Scientists are unraveling the mystery of how the last mammoths died on a remote island in the Arctic Ocean just 4,000 years ago.
Experts from the University of Helsinki, the University of Tübingen in Germany and the Russian Academy of Sciences have reconstructed the chain of events that led to the mammoths’ demise on Russia’s Wrangel Island.
They believe that a combination of isolated habitat and extreme weather events, and potentially, prehistoric man, doomed the last pocket of mammoths on the Arctic island.
“During the last ice age – some 100,000 to 15,000 years ago – mammoths were widespread in the northern hemisphere from Spain to Alaska,” they wrote in a statement. “Due to the global warming that began 15,000 years ago, their habitat in Northern Siberia and Alaska shrank. On Wrangel Island, some mammoths were cut off from the mainland by rising sea levels; that population survived another 7,000 years.”

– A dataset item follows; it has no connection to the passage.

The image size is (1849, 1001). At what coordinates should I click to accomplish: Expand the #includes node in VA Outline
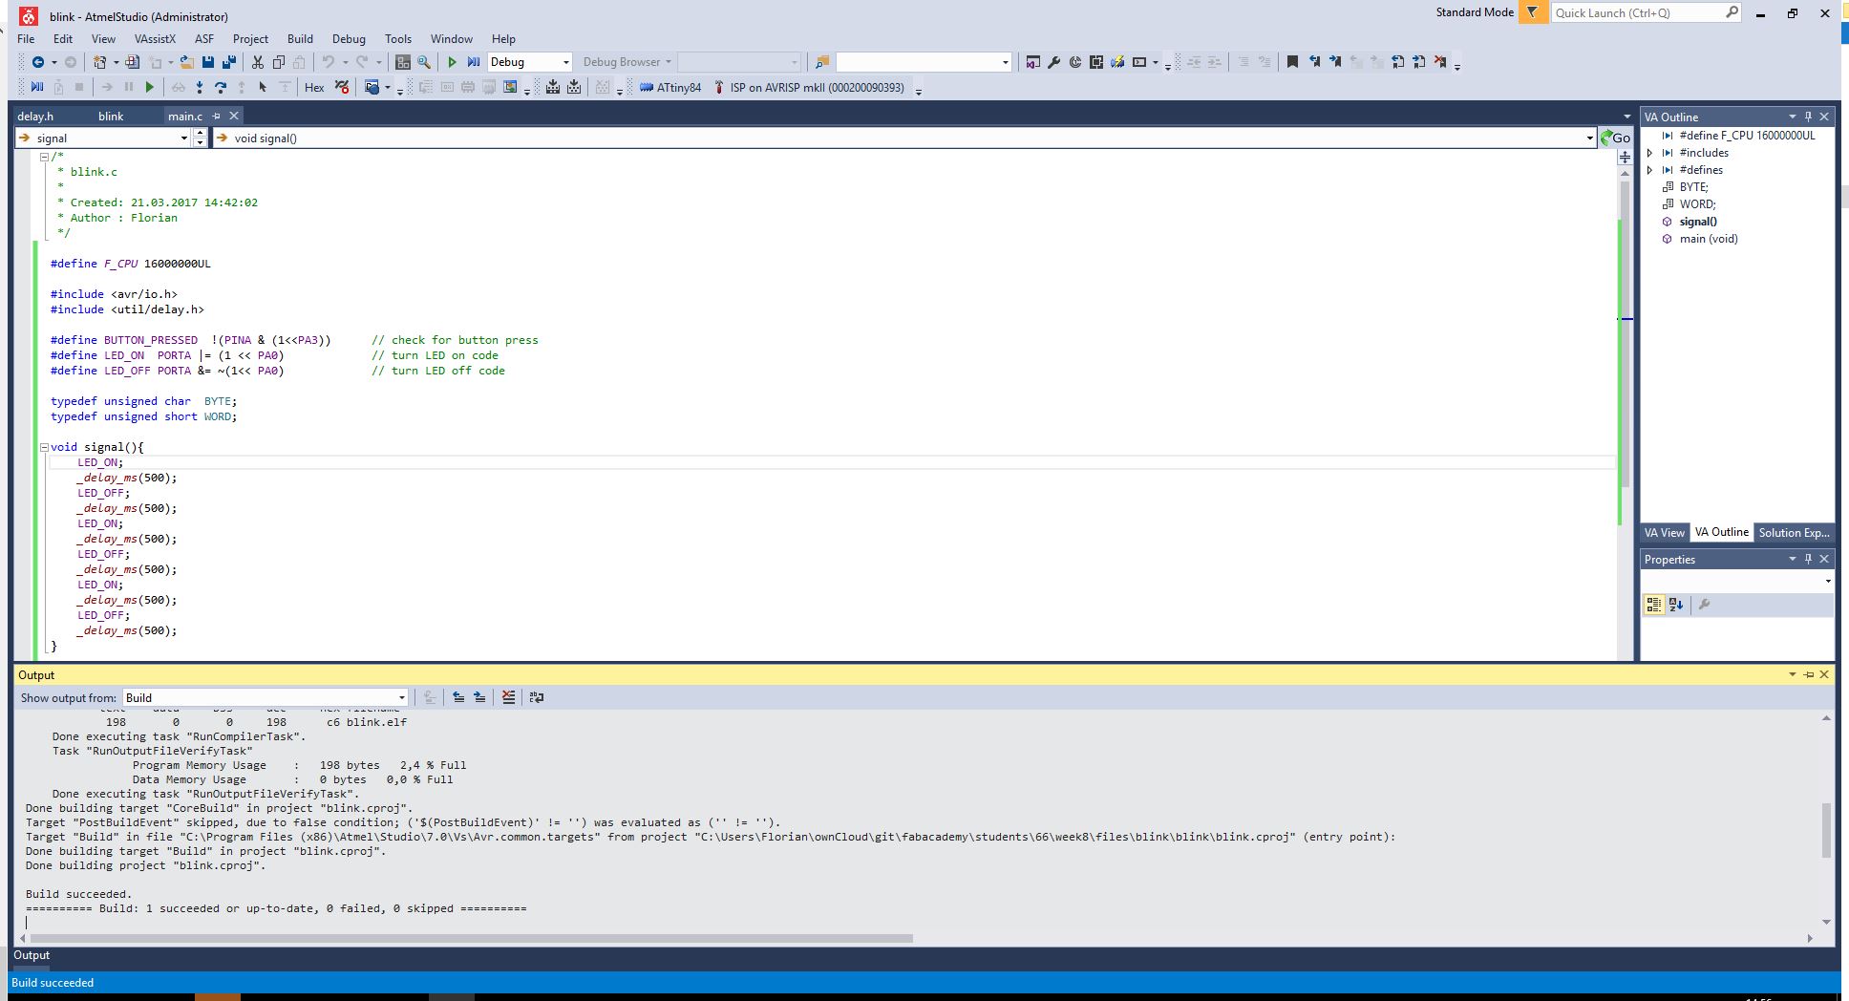[1650, 153]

Scientists studied the isotope composition of mammoth bones and teeth from Northern Siberia, Alaska, the Yukon and Wrangel Island, spanning from 40,000 to 4,000 years ago. Unlike the remains from other locations, the collagen carbon and nitrogen isotopes from the Wrangel Island remains did not change, despite warming in the climate 10,000 years ago.
“This result contrasts with the findings on woolly mammoths from the Ukrainian-Russian plains, which died out 15,000 years ago, and on the mammoths of St. Paul Island in Alaska, who disappeared 5,600 years ago,” the researchers explained in the statement. “In both cases, the last representatives of these populations showed significant changes in their isotopic composition, indicating changes in their environment shortly before they became locally extinct.”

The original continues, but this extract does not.